Task item: Which lines of the entries below contain the string "will"? Copy each one.

[Opening The records section]

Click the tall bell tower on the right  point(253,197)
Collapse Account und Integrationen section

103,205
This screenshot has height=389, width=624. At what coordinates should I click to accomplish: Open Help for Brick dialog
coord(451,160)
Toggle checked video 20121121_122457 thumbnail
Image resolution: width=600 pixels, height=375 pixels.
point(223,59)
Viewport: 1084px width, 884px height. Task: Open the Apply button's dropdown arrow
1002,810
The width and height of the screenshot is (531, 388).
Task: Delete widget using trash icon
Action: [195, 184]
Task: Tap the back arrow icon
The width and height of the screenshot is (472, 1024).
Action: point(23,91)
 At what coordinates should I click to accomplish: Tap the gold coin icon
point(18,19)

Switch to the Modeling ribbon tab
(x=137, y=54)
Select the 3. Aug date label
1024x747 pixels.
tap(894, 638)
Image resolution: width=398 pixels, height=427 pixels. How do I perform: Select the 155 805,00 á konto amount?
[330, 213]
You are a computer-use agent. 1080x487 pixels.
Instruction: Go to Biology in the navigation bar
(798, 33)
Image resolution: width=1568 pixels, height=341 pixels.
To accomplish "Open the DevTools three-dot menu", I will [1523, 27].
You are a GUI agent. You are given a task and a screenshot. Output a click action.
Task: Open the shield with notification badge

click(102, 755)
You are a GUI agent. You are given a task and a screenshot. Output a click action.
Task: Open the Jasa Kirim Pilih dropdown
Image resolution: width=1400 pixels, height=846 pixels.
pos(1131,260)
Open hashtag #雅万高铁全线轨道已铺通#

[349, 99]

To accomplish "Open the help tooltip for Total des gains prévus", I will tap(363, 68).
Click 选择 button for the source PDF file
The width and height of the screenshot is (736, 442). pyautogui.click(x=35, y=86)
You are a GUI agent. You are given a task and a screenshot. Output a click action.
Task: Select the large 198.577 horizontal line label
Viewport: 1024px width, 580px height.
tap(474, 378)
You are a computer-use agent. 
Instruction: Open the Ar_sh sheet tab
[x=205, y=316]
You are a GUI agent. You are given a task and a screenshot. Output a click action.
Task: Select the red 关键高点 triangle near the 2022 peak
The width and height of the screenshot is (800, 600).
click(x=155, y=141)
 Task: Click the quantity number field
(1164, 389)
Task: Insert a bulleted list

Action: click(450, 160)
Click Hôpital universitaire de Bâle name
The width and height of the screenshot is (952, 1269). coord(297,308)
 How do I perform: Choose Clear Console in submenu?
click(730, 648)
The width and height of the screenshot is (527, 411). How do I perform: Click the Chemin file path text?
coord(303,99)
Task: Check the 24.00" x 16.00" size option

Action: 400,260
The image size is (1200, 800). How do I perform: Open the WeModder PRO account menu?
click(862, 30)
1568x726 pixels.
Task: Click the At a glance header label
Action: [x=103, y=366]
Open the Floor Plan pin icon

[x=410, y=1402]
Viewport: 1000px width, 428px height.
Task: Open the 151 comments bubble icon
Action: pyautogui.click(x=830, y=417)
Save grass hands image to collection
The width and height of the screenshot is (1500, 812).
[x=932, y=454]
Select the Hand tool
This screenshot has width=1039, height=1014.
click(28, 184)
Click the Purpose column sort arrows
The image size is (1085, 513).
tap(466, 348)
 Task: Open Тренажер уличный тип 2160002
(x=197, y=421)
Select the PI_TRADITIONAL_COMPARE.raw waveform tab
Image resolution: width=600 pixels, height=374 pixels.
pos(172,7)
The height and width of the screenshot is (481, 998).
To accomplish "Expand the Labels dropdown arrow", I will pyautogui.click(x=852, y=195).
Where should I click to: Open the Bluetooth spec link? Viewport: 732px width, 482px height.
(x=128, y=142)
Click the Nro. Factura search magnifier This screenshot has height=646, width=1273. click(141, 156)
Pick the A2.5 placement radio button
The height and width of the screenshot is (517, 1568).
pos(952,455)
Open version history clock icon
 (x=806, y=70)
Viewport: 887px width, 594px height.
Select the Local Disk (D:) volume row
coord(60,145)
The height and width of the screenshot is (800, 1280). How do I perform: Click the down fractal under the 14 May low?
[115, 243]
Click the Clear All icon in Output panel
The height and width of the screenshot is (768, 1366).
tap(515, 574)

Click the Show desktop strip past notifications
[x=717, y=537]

[Closing The records section]

Expected answer:
To accomplish "Open the DevTools three-dot menu", I will [1523, 27].
To accomplish "Open the help tooltip for Total des gains prévus", I will tap(363, 68).
To accomplish "Expand the Labels dropdown arrow", I will pyautogui.click(x=852, y=195).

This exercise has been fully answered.